If you use information and ideas from more than one source in a single passage or sentence, identify each one with a different superscript number. Multiple superscript numbers should be separated by commas and not separated by spaces. Personal communications, including interviews, emails, and letters, should have information and ideas cited parenthetically within the text of your paper. In the citation, include the person’s name and the type and date of the communication.


AMA Reference List

When using AMA format, you must include a detailed list of references at the end of your paper that provides information about your chosen sources. The list of references should contain detailed information about the sources you used in your research and information and ideas borrowed from other sources that you used in your paper. The in-text citations appear throughout the text, but the full entry for each reference is included on a separate page of the essay.
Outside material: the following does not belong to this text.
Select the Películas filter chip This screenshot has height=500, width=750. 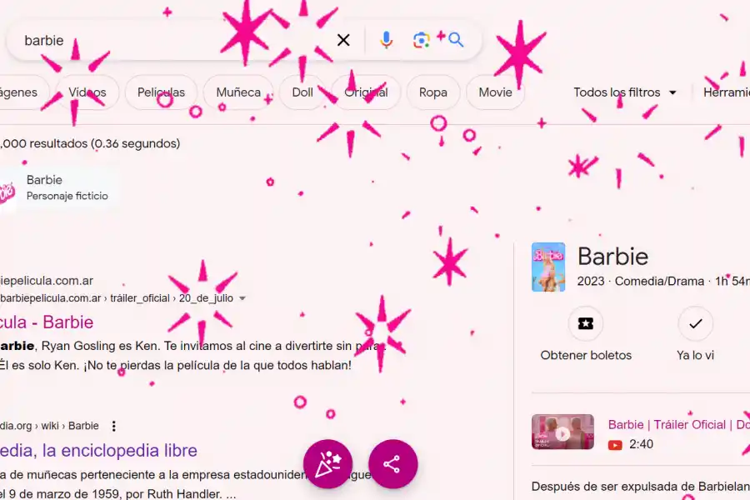(x=161, y=93)
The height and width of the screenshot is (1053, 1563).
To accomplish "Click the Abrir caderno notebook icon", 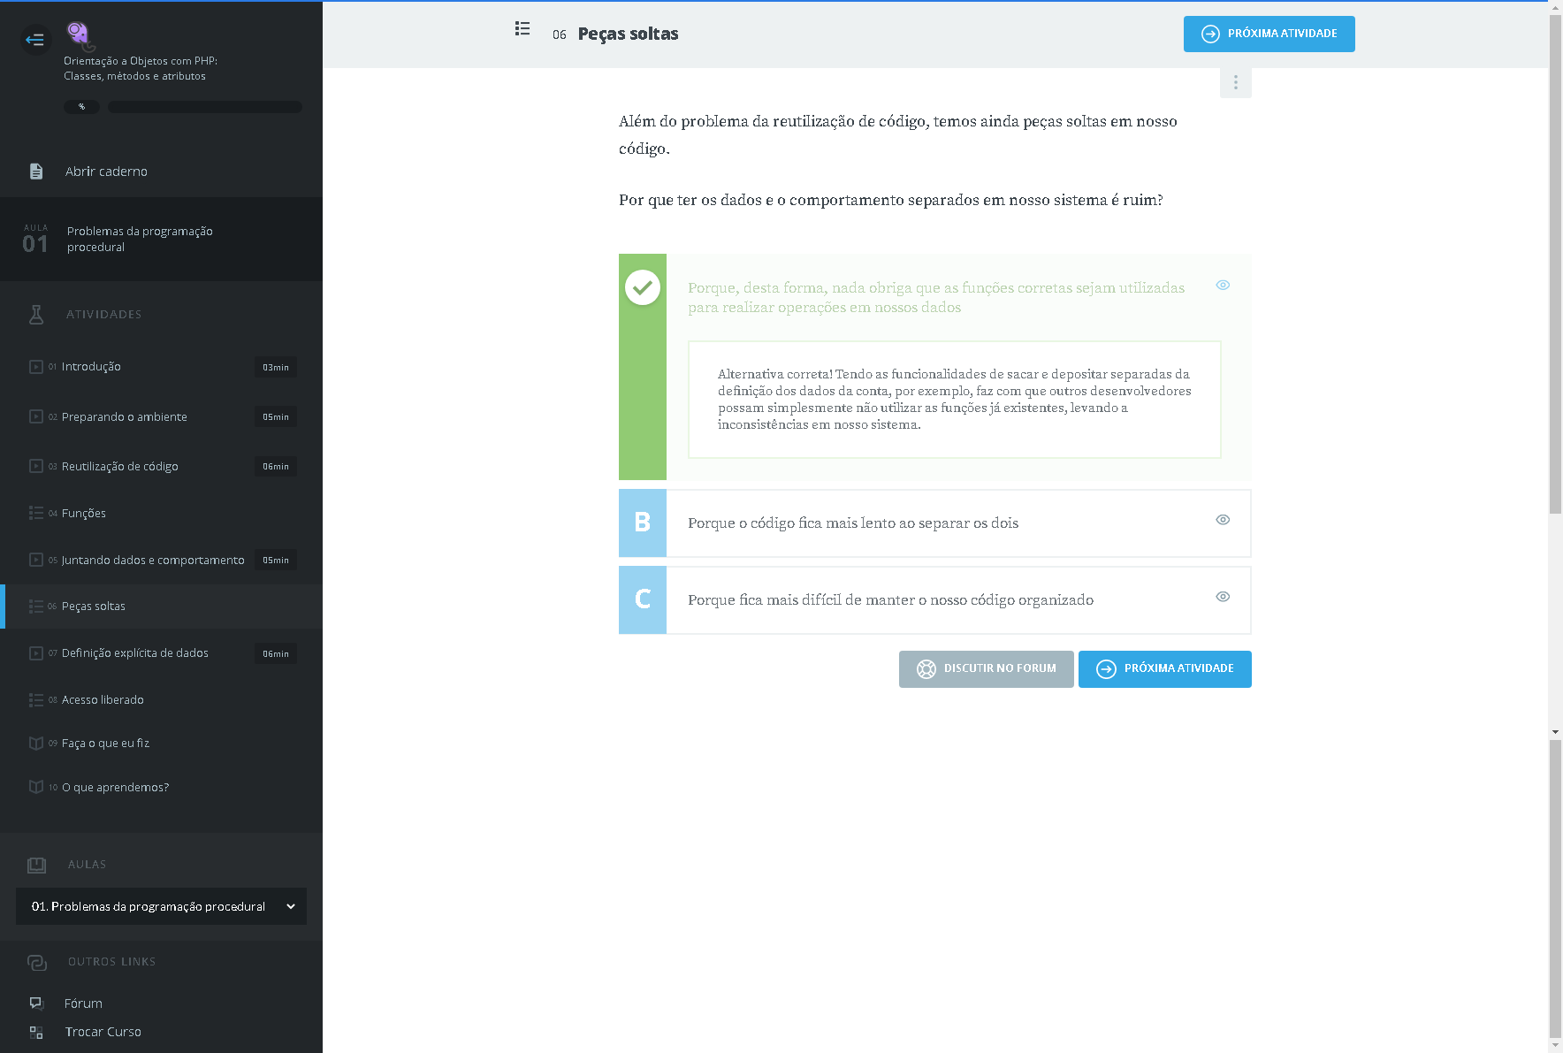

The AMA Reference List format enables readers to locate the source of information on the topic covered and conduct in-depth research on the issue. A superscript number should be used to connect the in-text citation and its corresponding reference. The superscript number is determined by the order in which it appears in the essay (beginning with 1, 2, etc.).


General Rules

  • The references should be listed numerically in the order they appeared in your paper’s text.
  • The type, order, and format of information to include in a Reference List will differ depending on the type of source from which you borrowed the piece(s) of data and idea(s).
  • Regardless of the source, you should never put a comma between an author’s, editor’s, or director’s last name and first initials.
  • If you borrow information or an idea from a specific page or range of pages within a printed work or a paginated web resource, you must identify the page(s) at the end of the reference.
  • When identifying a page number or numbers in an entry in your list of references, use the whole numbers (for example, 111–112, not 111–2).


Digital Documents

The following elements should be included in all references to digital journals:

  • Article title and subtitle (as applicable)
  • Name of the journal abbreviated and italicized Year Volume Number Issue Number
  • When appropriate, the part or supplement number
  • Page numbers are included—
  • Do not leave out any digits from inclusive page numbers.
  • A semicolon separates the year of publication;
  • a colon separates the volume number and issue number (in parentheses);
  • a hyphen separates the first-page number, and the last page number is separated by a period.


Print Materials

The following elements should be included in all references to print books:

  • Surnames and first and middle initials of the authors
  • Title of the chapter (if there)
  • First and middle initials of the author(s) or editor(s) of the book, as well as their surname (or translators if any)
  • Book title and subtitle (if any)
  • Volume title and volume number (when there is more than one volume)
  • Number of editions (do not indicate the first edition)
  • Publication location
  • When a country name appears alone, it must be spelled out.